Essen, du treulose Schlampe,
Deine schönsten Töchter habe ich
Geliebt, doch sie sind einfach
Fortgelaufen, nach Spanien,
In das heiße Land, wo
Stets die Sonne scheint.

Ich sah die Frauen, wie
Sie schwankend noch vom Heroin
Ihre Körper auf deine Straßen stellten,
Und Jungen, die zu
Männern sich ins Auto setzten
Für ein kleines bisschen Geld.
Willste Schore? Weiß oder braun?

Essen, du schaurige Metze,
Ich habe mich für dich geschämt,
Als ich mit dem alten Glaser
An Krupps Schreibtisch stand.
Dein reichster Sohn hat ihm die
Mutter und die Schwester, ja
Sein Volk gemordet.
Deine Straßen sind mit Blut geteert.
Zweimal hat dich der Krieg gemästet.

Und doch:
Wenn abends ich mit einer
Deiner Töchter am Wehr stand
Und die Sonne strahlte
Rot über den See, da war
Ich glücklich.

Hätt' ich nur einen Tag,
Den ich auf dieser Welt
Noch leben dürfte,
Ich lebte ihn in dir.

Du große Stadt, Heimat
Meiner Obdachlosigkeiten,
Zeugin meiner Einsamkeit.
Ich sehne mich nach deinen
Straßen, die ich kenne,
Und deinen Häusern, die
Mir Wohnung waren.

Du weißt, ich komme
Oft vorbei und laufe
Auf den alten Wegen.
Im Menschengewühl sucht
Mein Blick das liebe Gesicht,
Die eine altbekannte Gestalt.
Und riefe sie meinen
Namen, ich kehrte zu dir
Zurück und baute ihr ein
Haus am Schellenberger Wald.
Zuletzt geändert von Paul Ost am 02.05.2006, 21:02, insgesamt 2-mal geändert.

Jürgen

Beitragvon Jürgen » 01.05.2006, 17:32

Hallo Paul

DAS ist mal ein Gedicht über Essen. Ich wohne direkt nebenan in Bochum und kriege das Getue zum Thema Kulturhauptstadt gnadenlos mit. Kultur herscht hier und dort in irgendwelchen sündteuren Schauspielhäusern, in die 80% der Essener nicht einen Fuss hineinsetzen. Für andere Kultur wwrden natürlich keine Gelder vorhanden sein. Dein Gedicht ist vielleicht biographisch gefärbt, nichts desto trotz hat es eine Allgemeingültigkeit in sich, die ich auch trotz anderer Straßennamen, in Bochum wiederfinden kann.

Allzu wahr ist:

"An Krupps Schreibtisch stand.
Dein reichster Sohn hat ihm die
Mutter und die Schwester, ja
Sein Volk gemordet.
Deine Straßen sind mit Blut geteert.
Zweimal hat dich der Krieg gemästet."

Dass die Töchter nach Spanien abhauen, ist mir trotz des Liebhabers doch allzu verständlich. Schließlich nervt der hunderste Vorfall von unkritischem Lokalpatriotismus im Radio mich dermaßen...

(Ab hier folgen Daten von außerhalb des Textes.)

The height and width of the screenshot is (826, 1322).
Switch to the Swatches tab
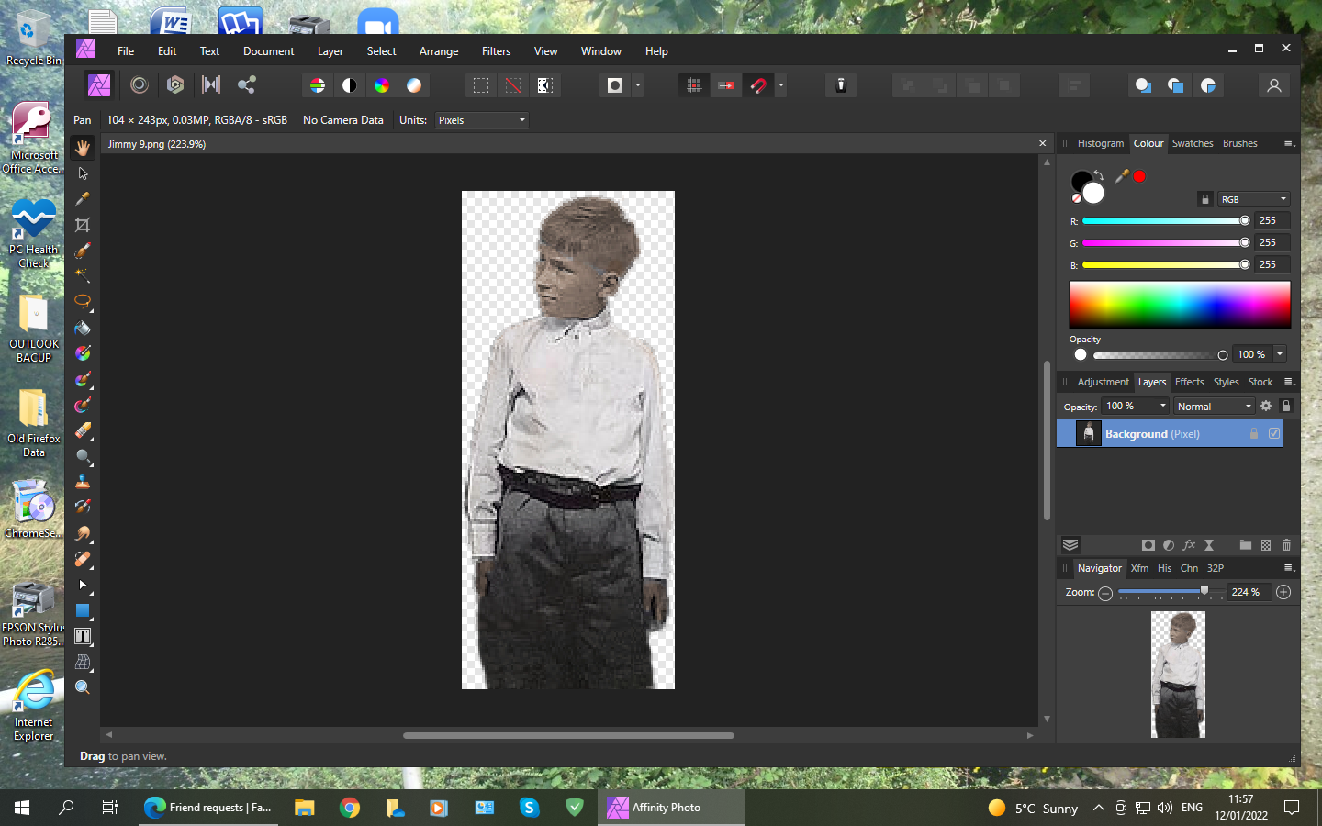point(1192,143)
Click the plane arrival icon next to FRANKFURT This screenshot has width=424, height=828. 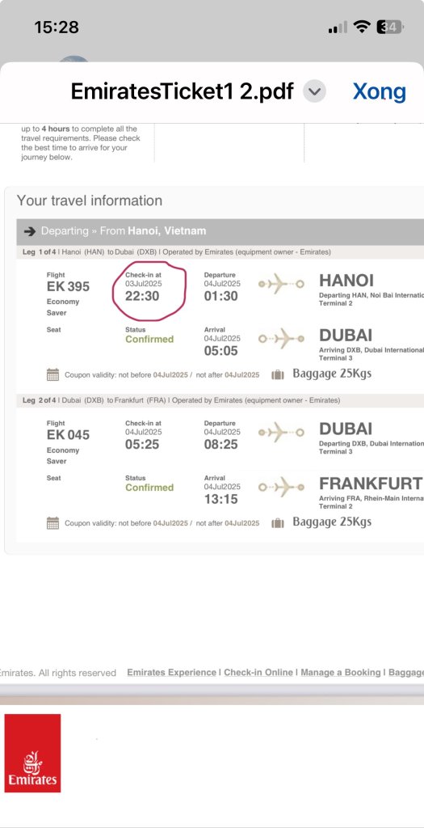coord(281,487)
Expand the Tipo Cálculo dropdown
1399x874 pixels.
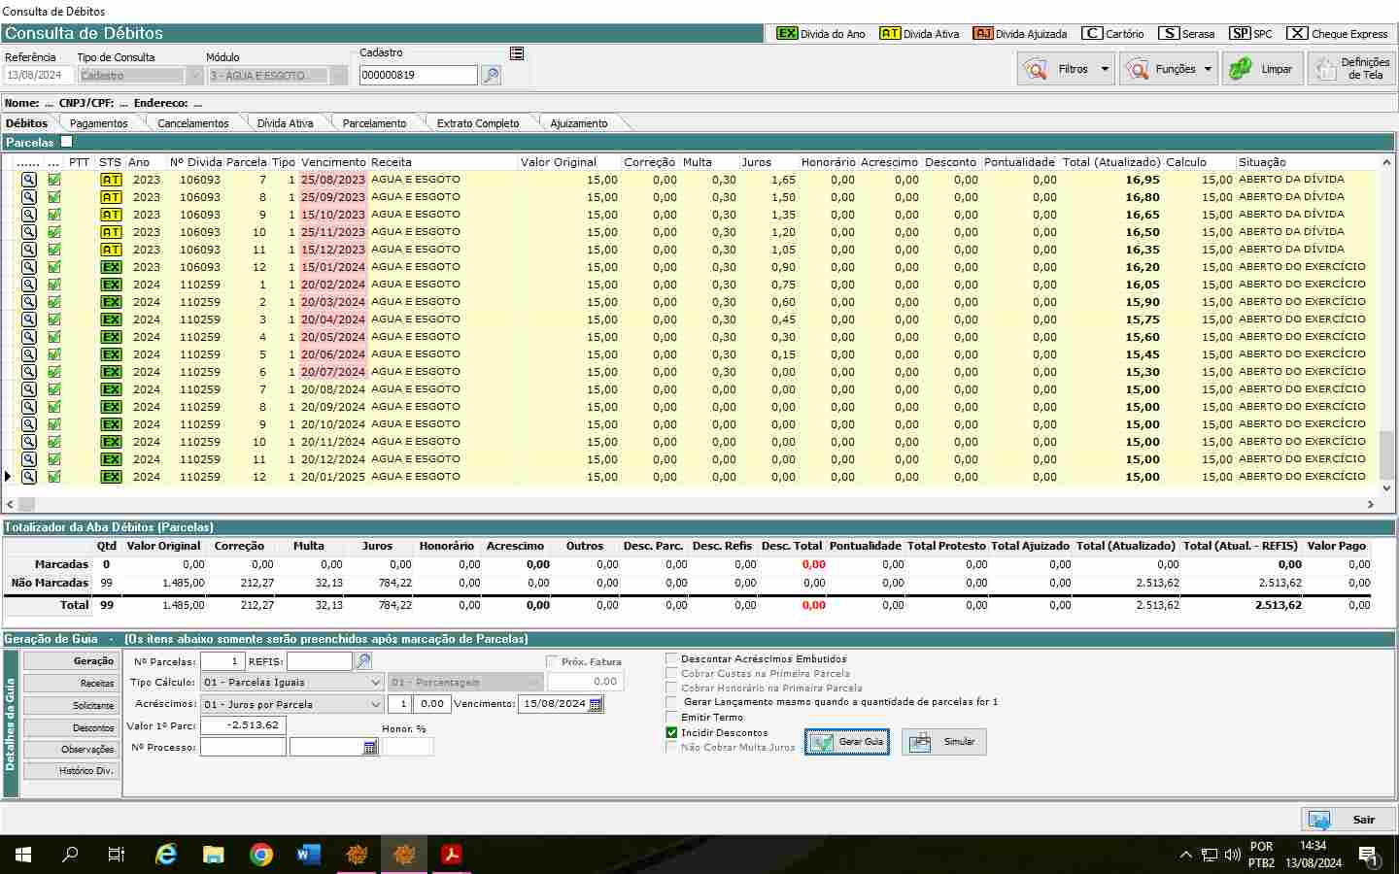(x=375, y=683)
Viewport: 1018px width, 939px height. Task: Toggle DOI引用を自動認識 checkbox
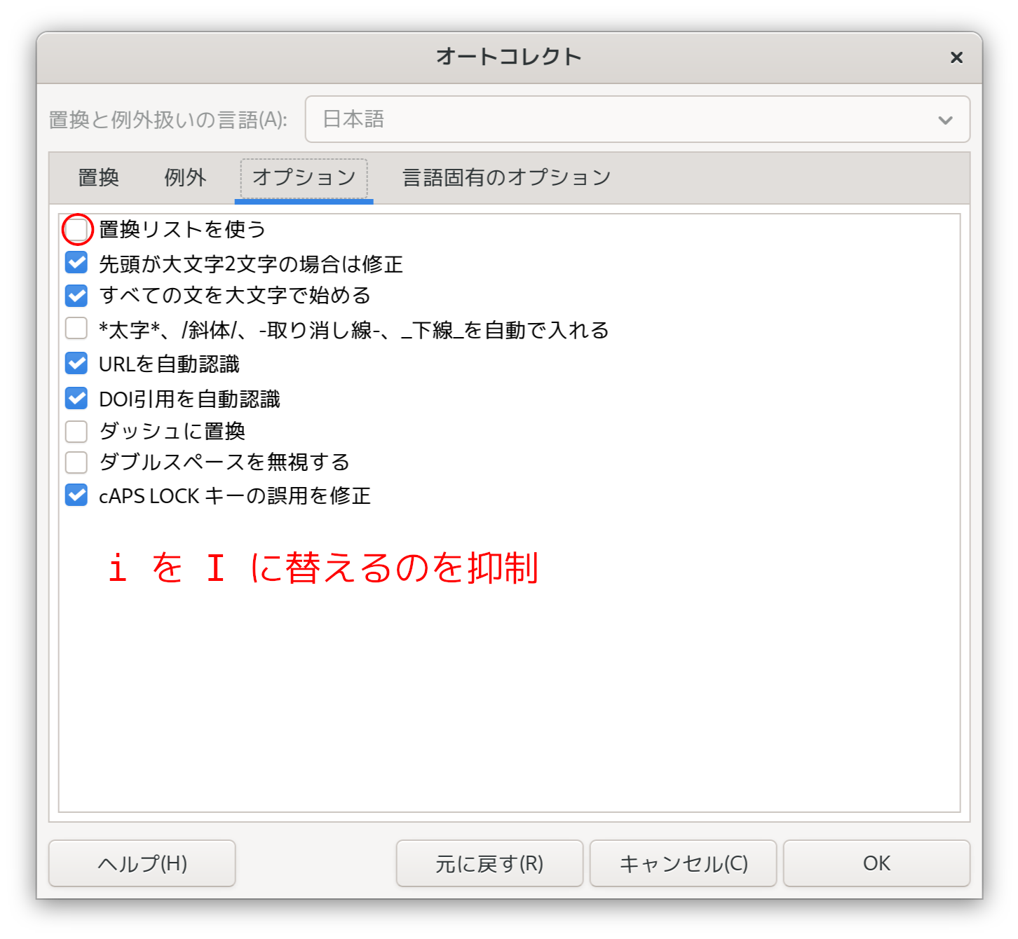[76, 398]
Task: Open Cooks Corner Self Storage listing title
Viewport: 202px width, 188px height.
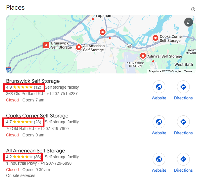Action: tap(37, 116)
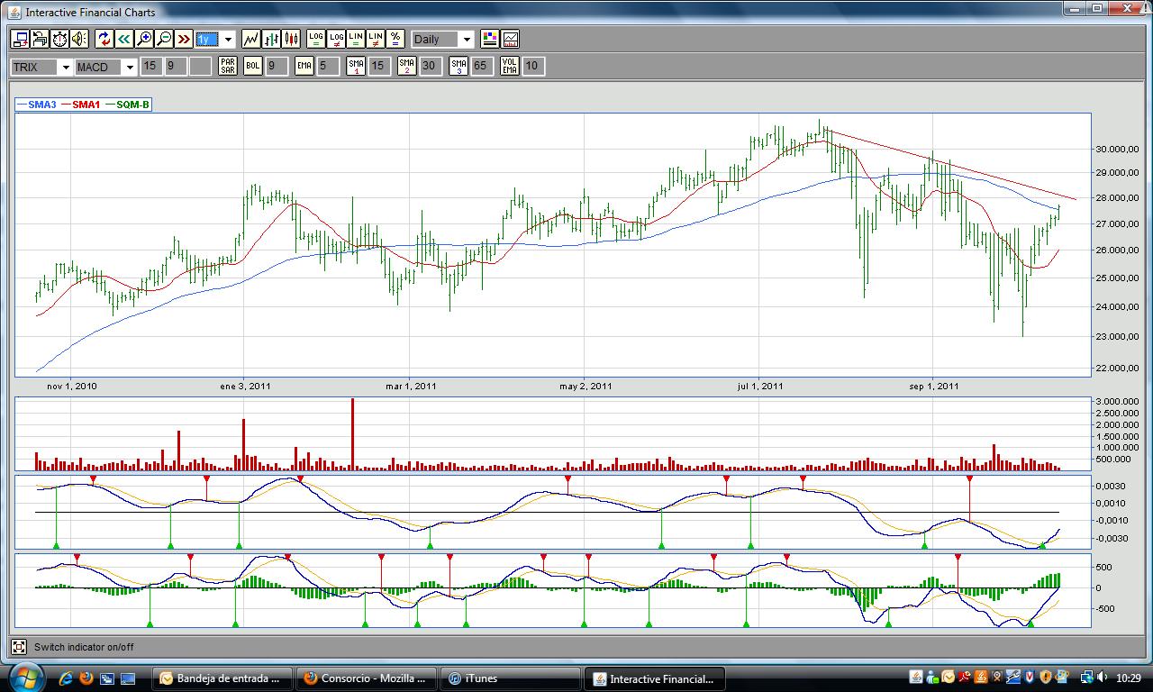
Task: Click the refresh chart icon
Action: click(104, 39)
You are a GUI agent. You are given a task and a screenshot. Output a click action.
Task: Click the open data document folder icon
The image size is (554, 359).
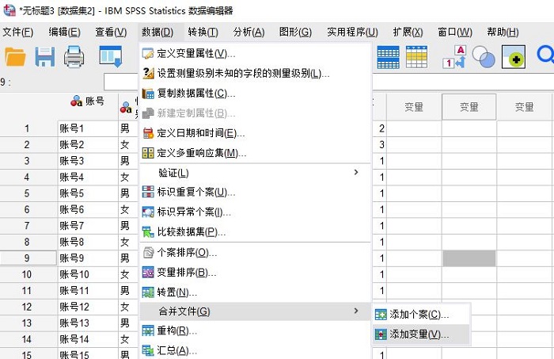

...dass ich nur Danke für das Gedicht sagen kann.

Jürgen

PS: Hat es was mit "Keinmal Nord" in der Textwerkstatt zu tun?

Paul Ost

Beitragvon Paul Ost » 01.05.2006, 22:07

Hallo Gurke,

danke für die freundlichen Worte. Irgendwie haben wohl alle Gedichte, die ich schreibe, etwas miteinander zu tun.

Abgesehen von den natürlich vorhandenen biographischen Gedanken hatte ich noch das biblische Bild von der "Hure Babylon" im Kopf. Dieses Gedankenmaterial wandert dann durch die Texte.

Bochum hätte ich übrigens anders beschrieben. Essen ist eine Stadt, die von den Menschen verlassen wird, eine fremde Heimat. Neben Hagen ist Essen eine der Großstädte in Deutschland, die am schnellsten schrumpft. Bei Bochum scheint mir das ein wenig anders zu sein.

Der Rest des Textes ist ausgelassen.